Сложнейшая метафизическая проблема настолько увлекла меня, что я начисто забыл о напряжении бега. Это был глубоко личный вопрос, возвращавший меня в отроческие годы, когда я любил лицемерно порассуждать о духе и плотской чистоте. Вновь возникла главная тема моего далекого детства — мученичество святого Себастьяна...
Я прошу читателя обратить внимание на то, что я ничего не пишу о своей повседневной жизни, — лишь о мгновениях мистического постижения, которые мне довелось пережить.
Бег тоже был актом мистическим. Он возлагал на сердце тяжелейшую нагрузку, которая чем дальше, тем больше вытесняла из моей жизни будничную рутину. Моя кровь уже не могла обходиться без этого бремени ни единого дня, я постоянно чувствовал, как меня погоняет невидимый кнут. Телу стало противопоказано состояние покоя, мышцы не давали мне расслабиться, требовали активного действия. Нормальный человек назвал бы мой образ жизни полнейшим безумием. Из спортзала я мчался на стадион, со стадиона — в спортзал. Наградой — наивысшей из всех наград — было чувство мини-воскрешения, посещавшее меня сразу после тренировки. Я уже не мог жить без таинства вечного движения, постоянного напряжения, непрестанного бегства от холодной объективности. Само собой разумеется, что в каждой из этих тайн мерцал огонек смерти.
Я и сам не заметил, как очутился под гнетом. Мне в затылок дышал возраст, шепча: «Сколько еще ты сможешь выдерживать такое?» Но порок физического здоровья овладел мною безраздельно; я уже не мог возвращаться в мир Слова без инъекции своих мини-воскрешений.
Это, конечно, не означает, что, возродив дух и тело, я обращался к миру Слова нехотя, лишь по зову долга. Наоборот, этот ритуал гарантировал, что мое возвращение будет радостным.
Мои требования к Слову все более ужесточались. Я старательно избегал всего, что связано с так называемым «новейшим стилем». Наверное, в глубине души я мечтал воссоздать чистую твердыню Слова, существовавшую в годы войны. Я хотел построить заново, по одному мне ведомым законам, крепость литературы, обитель свободы весьма парадоксального свойства: за ее стенами властвует принуждение, внутри же я совершенно волен в своих поступках.

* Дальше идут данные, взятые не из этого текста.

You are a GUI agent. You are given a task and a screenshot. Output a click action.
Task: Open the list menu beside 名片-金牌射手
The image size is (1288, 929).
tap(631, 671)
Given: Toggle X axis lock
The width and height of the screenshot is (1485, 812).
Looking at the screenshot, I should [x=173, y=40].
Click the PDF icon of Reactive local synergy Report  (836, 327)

И еще я стремился вновь испытать бездумное опьянение Словом — как в ту давнюю эпоху, когда я еще верил в его чистоту. То есть я пытался воскресить себя прежнего, источенного муравьями Слова, но теперь уже укрепленного стальными мускулами. Если бы только удалось воскресить времена, когда слова казались (хоть на самом деле, конечно, не были) оплотом счастья и свободы! Так ребенок терпеливо склеивает ломаную-переломаную игральную доску, за которой провел столько увлекательных часов. Возвращение в мир безгрешной поэзии, в Золотой Век — вот что означала для меня эта мечта.